→ THE RECORDS
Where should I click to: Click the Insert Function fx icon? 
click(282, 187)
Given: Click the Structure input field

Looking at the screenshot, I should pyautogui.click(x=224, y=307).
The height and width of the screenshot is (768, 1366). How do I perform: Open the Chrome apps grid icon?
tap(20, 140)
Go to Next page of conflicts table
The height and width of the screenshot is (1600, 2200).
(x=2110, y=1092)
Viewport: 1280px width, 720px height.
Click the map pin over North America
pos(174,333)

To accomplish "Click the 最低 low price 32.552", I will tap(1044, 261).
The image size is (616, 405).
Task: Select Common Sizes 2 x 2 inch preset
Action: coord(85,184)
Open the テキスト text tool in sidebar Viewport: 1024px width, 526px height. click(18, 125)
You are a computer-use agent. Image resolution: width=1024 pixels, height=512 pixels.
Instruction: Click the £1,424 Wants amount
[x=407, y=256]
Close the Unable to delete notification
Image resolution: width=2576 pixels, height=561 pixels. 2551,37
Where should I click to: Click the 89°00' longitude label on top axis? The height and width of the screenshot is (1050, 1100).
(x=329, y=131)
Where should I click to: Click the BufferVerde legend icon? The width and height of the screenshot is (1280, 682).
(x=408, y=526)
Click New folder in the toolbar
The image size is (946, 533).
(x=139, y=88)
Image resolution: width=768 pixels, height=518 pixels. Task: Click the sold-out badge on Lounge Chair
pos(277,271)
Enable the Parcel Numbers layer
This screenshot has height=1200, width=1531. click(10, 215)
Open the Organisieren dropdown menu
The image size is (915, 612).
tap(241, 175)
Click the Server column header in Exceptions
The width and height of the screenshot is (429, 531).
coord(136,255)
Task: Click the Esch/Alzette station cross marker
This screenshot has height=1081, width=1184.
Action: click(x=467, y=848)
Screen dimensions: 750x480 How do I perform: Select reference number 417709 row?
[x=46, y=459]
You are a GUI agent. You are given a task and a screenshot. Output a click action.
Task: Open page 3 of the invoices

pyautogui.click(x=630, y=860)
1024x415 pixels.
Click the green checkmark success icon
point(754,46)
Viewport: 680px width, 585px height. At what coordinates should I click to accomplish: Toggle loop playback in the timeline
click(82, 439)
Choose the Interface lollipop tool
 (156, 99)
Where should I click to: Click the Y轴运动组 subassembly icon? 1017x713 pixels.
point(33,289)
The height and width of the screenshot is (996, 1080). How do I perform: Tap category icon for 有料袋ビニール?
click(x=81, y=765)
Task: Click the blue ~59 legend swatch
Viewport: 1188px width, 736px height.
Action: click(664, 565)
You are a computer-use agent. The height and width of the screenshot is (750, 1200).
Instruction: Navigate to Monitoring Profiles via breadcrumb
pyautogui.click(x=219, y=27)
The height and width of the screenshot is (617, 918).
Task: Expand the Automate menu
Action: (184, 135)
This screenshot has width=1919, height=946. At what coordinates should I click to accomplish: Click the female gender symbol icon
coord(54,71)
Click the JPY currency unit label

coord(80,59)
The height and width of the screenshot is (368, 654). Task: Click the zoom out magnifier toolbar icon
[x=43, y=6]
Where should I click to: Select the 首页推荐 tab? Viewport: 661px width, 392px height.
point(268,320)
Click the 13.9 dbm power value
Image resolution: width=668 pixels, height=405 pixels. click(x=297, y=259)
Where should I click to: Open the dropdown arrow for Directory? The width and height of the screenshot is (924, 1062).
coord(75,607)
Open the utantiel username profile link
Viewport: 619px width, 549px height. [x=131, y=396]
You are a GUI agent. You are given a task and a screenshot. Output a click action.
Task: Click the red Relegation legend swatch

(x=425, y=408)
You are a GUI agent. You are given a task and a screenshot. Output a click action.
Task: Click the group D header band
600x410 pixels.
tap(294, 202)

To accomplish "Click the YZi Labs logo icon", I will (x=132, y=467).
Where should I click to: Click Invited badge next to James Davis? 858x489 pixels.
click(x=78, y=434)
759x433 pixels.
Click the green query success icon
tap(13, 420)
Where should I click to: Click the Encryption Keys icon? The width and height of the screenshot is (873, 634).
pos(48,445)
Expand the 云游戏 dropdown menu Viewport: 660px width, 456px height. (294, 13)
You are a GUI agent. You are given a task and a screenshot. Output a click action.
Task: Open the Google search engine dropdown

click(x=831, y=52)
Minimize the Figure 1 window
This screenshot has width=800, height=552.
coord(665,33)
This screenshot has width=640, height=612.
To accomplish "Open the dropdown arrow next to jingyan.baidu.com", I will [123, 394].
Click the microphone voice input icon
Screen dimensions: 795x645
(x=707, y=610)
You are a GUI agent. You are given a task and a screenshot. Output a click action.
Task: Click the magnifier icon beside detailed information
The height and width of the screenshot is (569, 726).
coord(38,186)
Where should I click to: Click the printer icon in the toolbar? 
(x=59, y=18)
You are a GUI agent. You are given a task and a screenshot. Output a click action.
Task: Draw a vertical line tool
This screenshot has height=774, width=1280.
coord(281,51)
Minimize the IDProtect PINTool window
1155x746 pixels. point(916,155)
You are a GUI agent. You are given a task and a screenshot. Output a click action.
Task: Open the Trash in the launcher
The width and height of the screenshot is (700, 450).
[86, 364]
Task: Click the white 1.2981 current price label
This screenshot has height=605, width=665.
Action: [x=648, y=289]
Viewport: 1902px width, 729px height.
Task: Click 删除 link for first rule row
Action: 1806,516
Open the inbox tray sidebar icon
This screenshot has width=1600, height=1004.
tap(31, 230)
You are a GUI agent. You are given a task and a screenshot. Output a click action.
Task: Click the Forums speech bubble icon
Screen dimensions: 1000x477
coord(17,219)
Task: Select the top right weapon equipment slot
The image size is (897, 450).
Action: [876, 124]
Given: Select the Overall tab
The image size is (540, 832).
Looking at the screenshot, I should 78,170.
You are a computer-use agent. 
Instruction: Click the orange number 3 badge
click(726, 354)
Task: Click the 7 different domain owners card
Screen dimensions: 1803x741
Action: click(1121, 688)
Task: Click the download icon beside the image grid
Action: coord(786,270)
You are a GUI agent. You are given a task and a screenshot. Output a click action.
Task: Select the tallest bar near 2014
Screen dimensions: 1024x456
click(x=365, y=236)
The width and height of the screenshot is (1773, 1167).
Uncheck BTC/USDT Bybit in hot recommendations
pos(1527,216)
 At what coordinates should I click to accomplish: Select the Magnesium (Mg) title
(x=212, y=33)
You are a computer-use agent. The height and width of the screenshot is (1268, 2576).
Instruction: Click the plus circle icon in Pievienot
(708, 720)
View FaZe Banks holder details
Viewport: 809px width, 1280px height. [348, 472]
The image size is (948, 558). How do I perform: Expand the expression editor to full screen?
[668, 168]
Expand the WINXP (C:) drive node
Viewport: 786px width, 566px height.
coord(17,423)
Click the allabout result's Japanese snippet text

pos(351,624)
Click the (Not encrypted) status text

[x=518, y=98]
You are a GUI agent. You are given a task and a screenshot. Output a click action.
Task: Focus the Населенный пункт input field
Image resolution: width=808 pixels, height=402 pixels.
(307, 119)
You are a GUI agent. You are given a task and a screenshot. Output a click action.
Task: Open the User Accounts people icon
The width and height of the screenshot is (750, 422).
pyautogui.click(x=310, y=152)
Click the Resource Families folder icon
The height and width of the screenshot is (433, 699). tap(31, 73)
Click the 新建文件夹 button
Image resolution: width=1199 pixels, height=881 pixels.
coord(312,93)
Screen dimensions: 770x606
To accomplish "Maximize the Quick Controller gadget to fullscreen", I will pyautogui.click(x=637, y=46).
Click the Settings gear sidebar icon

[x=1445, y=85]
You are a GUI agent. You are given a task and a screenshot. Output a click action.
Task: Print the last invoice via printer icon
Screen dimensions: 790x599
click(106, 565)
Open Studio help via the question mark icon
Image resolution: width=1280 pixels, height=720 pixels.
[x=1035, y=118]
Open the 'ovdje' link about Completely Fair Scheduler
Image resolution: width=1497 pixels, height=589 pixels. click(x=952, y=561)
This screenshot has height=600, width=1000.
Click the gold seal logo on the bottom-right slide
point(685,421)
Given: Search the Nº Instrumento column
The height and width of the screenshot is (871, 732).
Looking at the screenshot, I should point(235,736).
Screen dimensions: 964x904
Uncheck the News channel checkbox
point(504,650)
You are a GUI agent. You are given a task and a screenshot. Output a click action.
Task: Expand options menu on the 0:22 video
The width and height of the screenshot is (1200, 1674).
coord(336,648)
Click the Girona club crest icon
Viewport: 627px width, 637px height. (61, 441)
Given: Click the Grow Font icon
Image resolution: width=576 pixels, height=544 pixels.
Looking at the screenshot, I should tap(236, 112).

→ WORK TASK
Reproduce exactly the lines above from the line with "Task: Click the 7" to the line with "is (1268, 2576).", including both, and add nothing.

→ EXPECTED OUTPUT
Task: Click the 7 different domain owners card
Screen dimensions: 1803x741
Action: click(1121, 688)
Task: Click the download icon beside the image grid
Action: coord(786,270)
You are a GUI agent. You are given a task and a screenshot. Output a click action.
Task: Select the tallest bar near 2014
Screen dimensions: 1024x456
click(x=365, y=236)
The width and height of the screenshot is (1773, 1167).
Uncheck BTC/USDT Bybit in hot recommendations
pos(1527,216)
 At what coordinates should I click to accomplish: Select the Magnesium (Mg) title
(x=212, y=33)
You are a computer-use agent. The height and width of the screenshot is (1268, 2576).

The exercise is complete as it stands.